To the authorities, after all, it seemed an open-and-shut case. You couldn’t stage more of a riot than the trouble Roger Allen had fomented outside Thomas De Veil’s house. He had ignored the Riot Act, threatened informers, and tried to assault a magistrate. A crowd of a thousand had watched him do it, and so had the court justice, peering out through the shutters. If there was anyone in London they could throw the book at, it was Roger Allen. To the authorities, it didn’t seem as if anything could possibly go wrong.
Except that someone, somewhere, stumped up the cash for a defence lawyer. The lawyer could see exactly what Roger Allen’s
trial was about. He could see what the Gin Act was about; he could see what Londoners thought of prohibition, and Thomas De Veil, and informers, and what they were likely to think of Roger Allen. His first move was an objection ‘to all Esquires being on the Jury.’
Most people saw the Gin Act as an attack by the rich on the poor. Roger Allen was going to be tried by a jury of the poor.
The defence didn’t waste time querying the details of the case against Roger Allen. In a six-hour trial, as Thomas De Veil’s biographer put it, ‘the facts were incontestably proved.’ They took a different tack instead. Roger Allen pleaded insanity. His old master swore ‘he was so weak and silly he could be of no service to him in his trade, nor would he ever learn it.’ Allen’s mother ‘depos[ed] he was
a silly weak fellow
.’ The jury couldn’t deny what had happened in Thrift Street, but they weren’t being asked to. The defence had given them room for manoeuvre. After an hour’s deliberation, Roger Allen was acquitted of all charges.
Public reaction was ecstatic. ‘Westminster Hall was so full one might have walked on the people’s heads,’ reported the
London Evening Post
, ‘and the mob on hearing of his being acquitted, were so insolent as to huzza for a considerable time, whilst the court was sitting. In the Hall Yard a set of butchers waited for the issue, and finding the fellow was acquitted, they rung him home with a peal upon their marrow-bones and cleavers.’ That was the traditional fanfare of Londoners’ disrespect. As for the hero of the moment, now legally classified insane, the crowd chaired him out of the hall and set him up on a wall in Old Palace Yard. Roger Allen decided to make a speech. He was feeling pleased with himself. He should have been on his way to Tyburn; instead, he was the hero of the hour. ‘Gentlemen,’ he said, ‘I thank you very kindly for this honour, but the great liberty of mobbing a justice now and then (and my own life) had been certainly lost, if I had not had wit enough to prove myself a fool.’

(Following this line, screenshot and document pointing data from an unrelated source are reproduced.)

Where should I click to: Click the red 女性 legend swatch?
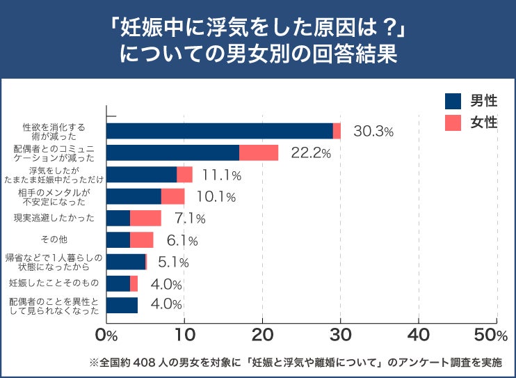[x=453, y=123]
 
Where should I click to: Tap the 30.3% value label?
[x=373, y=131]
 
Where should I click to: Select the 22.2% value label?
[x=311, y=153]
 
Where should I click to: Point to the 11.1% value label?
[x=221, y=175]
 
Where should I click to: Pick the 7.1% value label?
[x=190, y=219]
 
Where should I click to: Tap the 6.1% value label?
[x=182, y=241]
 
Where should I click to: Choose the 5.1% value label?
[x=174, y=262]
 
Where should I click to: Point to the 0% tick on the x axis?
[x=106, y=336]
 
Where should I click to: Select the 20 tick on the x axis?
[x=262, y=336]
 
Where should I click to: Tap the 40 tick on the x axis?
[x=418, y=336]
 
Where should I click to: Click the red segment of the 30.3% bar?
[x=337, y=131]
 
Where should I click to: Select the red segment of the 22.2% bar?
[x=259, y=152]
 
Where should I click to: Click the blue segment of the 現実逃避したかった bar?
[x=118, y=218]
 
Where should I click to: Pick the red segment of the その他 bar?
[x=141, y=240]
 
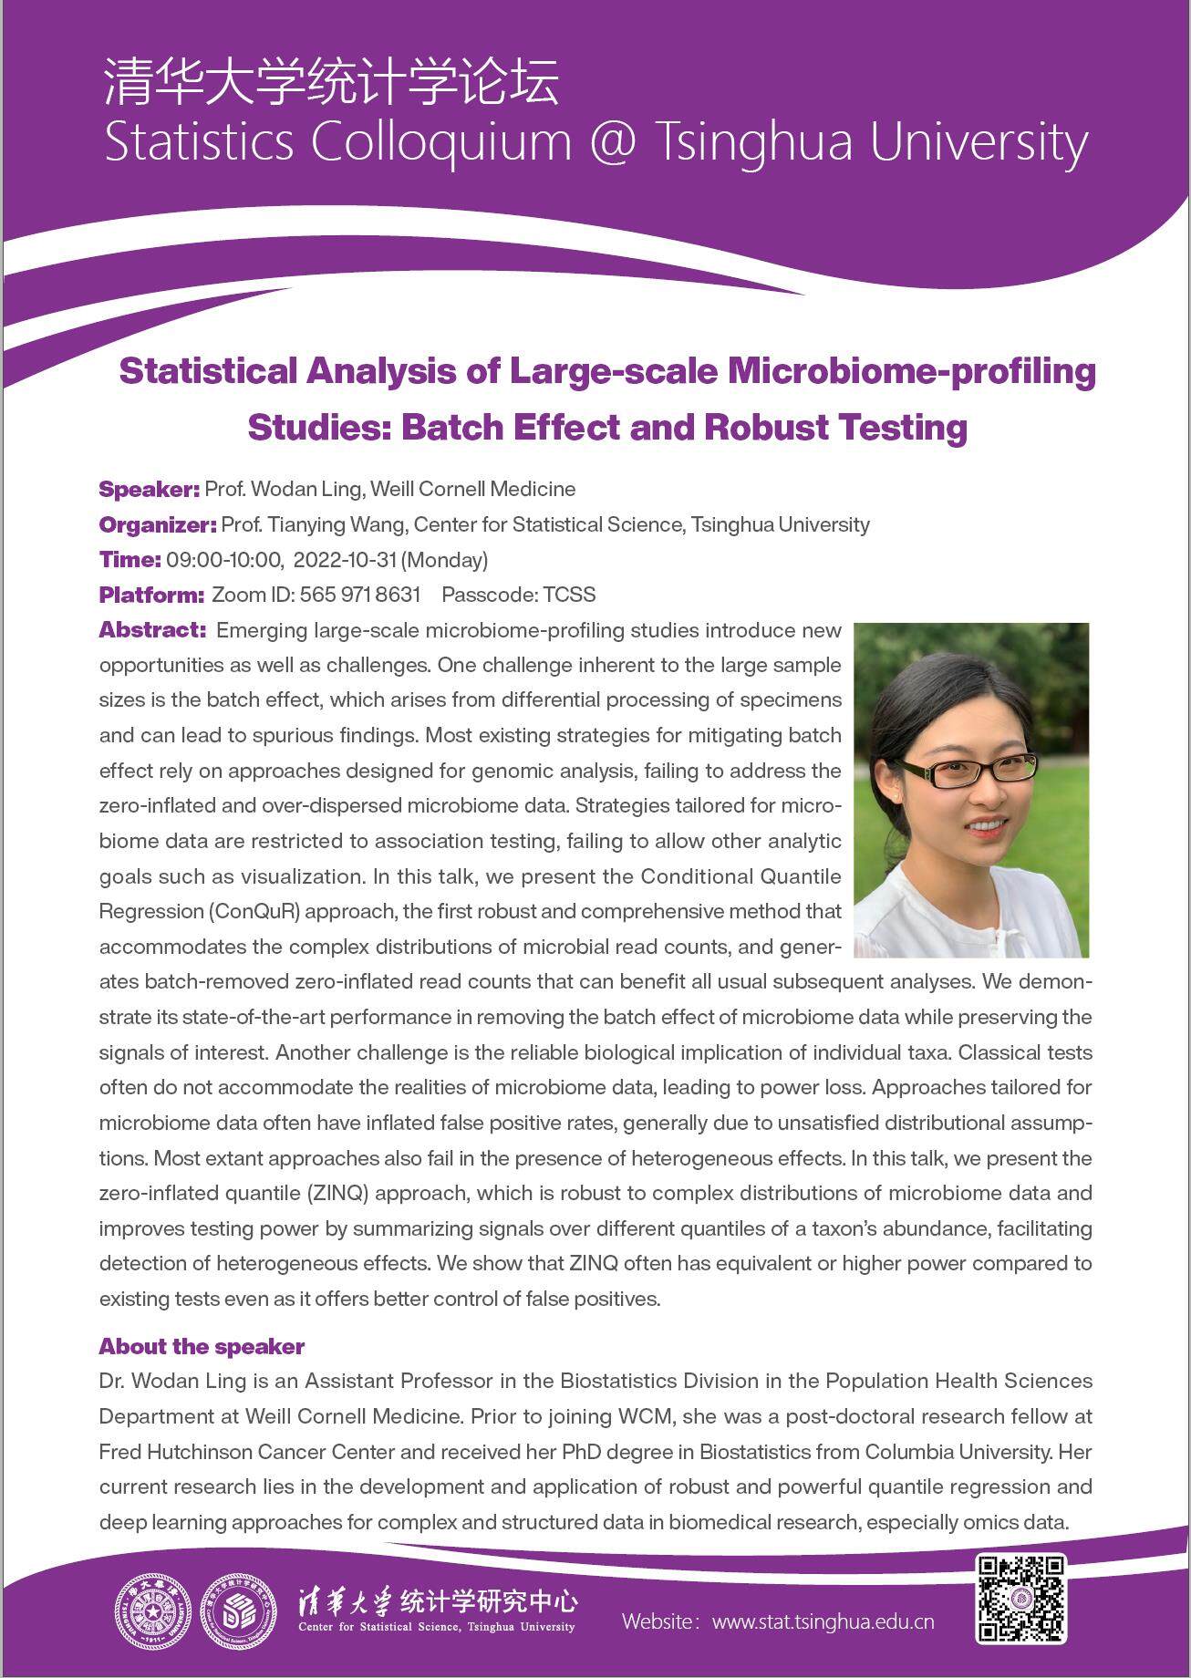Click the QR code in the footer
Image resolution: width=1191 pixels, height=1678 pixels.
(1021, 1598)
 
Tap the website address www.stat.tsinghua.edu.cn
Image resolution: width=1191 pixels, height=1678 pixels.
(823, 1621)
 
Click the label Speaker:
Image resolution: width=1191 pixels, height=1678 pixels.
(149, 489)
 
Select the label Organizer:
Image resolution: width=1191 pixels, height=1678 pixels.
(157, 524)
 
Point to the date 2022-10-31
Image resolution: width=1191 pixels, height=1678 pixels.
(346, 559)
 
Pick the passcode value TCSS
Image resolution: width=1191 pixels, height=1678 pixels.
(569, 595)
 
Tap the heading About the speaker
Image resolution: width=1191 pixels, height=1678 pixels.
(202, 1346)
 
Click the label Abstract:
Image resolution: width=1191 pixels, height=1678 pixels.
(152, 630)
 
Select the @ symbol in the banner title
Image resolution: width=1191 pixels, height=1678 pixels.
(613, 142)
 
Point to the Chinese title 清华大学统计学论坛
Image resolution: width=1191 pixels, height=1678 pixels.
(331, 82)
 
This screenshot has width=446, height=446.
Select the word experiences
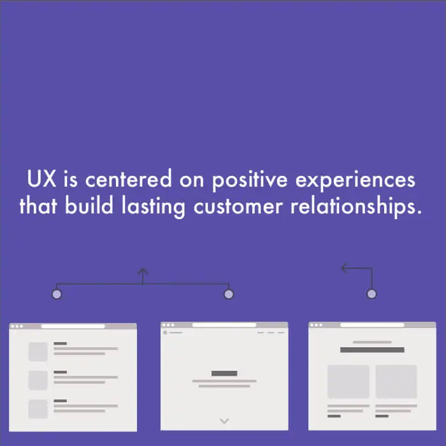point(356,180)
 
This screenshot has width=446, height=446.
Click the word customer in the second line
point(238,206)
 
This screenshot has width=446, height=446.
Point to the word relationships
point(356,206)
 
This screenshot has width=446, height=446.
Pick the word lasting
point(154,207)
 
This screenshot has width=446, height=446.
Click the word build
point(89,205)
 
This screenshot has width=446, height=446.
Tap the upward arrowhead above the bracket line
point(143,271)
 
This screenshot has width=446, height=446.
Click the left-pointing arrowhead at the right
point(345,268)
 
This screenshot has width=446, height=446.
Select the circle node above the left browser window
point(57,294)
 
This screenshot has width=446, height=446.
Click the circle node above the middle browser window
point(229,294)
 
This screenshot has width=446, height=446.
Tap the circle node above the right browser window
point(371,294)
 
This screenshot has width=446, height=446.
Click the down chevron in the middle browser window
point(224,421)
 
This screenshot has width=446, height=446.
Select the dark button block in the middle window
point(224,373)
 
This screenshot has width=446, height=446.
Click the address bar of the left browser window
point(73,326)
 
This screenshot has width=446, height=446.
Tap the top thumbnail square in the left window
point(38,352)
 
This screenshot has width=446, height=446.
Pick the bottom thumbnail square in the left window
point(38,409)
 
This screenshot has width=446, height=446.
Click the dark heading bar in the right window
point(372,350)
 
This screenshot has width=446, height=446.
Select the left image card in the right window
point(349,382)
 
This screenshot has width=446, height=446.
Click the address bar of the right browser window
point(372,325)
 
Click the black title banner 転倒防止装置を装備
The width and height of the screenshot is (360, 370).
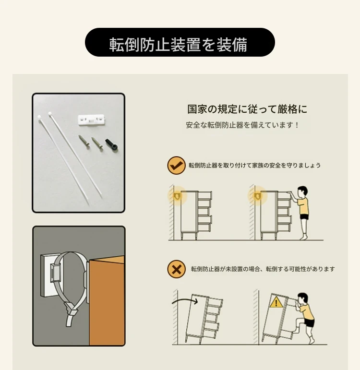[x=180, y=42]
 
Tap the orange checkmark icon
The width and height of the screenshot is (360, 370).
[x=176, y=166]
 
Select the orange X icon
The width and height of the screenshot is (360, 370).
[x=176, y=269]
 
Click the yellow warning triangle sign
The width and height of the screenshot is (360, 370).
[x=276, y=302]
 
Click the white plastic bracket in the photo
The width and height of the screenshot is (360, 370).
[x=91, y=119]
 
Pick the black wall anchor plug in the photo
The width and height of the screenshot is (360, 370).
[x=112, y=144]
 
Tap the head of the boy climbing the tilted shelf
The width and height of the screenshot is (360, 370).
[x=302, y=299]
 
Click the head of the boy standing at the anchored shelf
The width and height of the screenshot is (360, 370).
[x=302, y=192]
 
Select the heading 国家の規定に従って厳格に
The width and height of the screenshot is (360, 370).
[x=247, y=109]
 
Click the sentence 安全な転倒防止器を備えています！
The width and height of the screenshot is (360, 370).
[x=242, y=125]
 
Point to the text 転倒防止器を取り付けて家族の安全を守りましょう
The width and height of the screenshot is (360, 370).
[x=254, y=165]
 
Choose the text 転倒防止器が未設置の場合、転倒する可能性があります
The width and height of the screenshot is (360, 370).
[x=263, y=269]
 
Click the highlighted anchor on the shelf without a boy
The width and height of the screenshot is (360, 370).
[x=177, y=196]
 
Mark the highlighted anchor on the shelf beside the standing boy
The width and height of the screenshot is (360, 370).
[x=257, y=196]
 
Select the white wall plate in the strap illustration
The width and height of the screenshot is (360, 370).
[x=48, y=275]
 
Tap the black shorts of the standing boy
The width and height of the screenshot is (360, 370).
[x=304, y=217]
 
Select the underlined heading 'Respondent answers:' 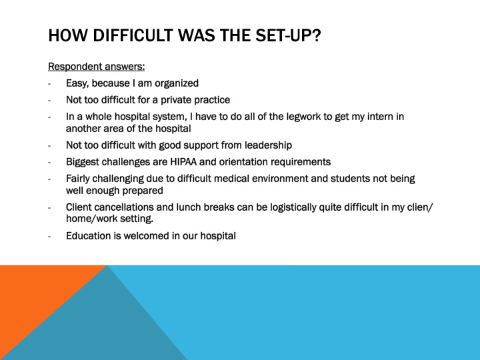tap(97, 66)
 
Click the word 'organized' tap(177, 83)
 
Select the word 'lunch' tap(192, 207)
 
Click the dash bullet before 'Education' tap(50, 236)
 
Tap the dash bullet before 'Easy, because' tap(50, 84)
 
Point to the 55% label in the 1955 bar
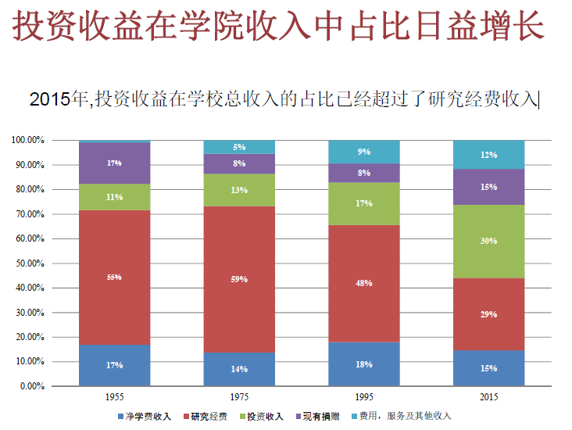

For the authorities, it was a devastating blow. They were supposed to be living in the Age of Oligarchy. They were defending the Riot Act, their main weapon of social control, and a recent law which was the subject of a vigorous enforcement drive. No one in London disputed what Roger Allen had done. And despite all that, they had failed to bring in a verdict against him. It was a blow to Thomas De Veil’s prestige, and a blow for the clamp-down on the Gin Act. The Westminster magistrates tried to pick up the pieces a few days after the trial. Even before Allen’s acquittal, two constables had had to abandon an arrest when some passers-by started shouting, ‘“Informers, Mob them,”’ and ‘followed the constables all the way to the Old Palace Yard calling out “Mob them, Mob them” several times.’
Now, the High Constable told the bench, ‘on Allen’s being acquitted the constables were afraid to go out with precepts as they had done, lest the populace, encouraged by his acquittal, should rise on them. And … the Excise Officer who [attends] the Justices … inform’d the bench that the witnesses were so terrified on Allen’s acquittal that he could not prevail on many of them to appear as usual.’ No gin-sellers were sent to Bridewell that day.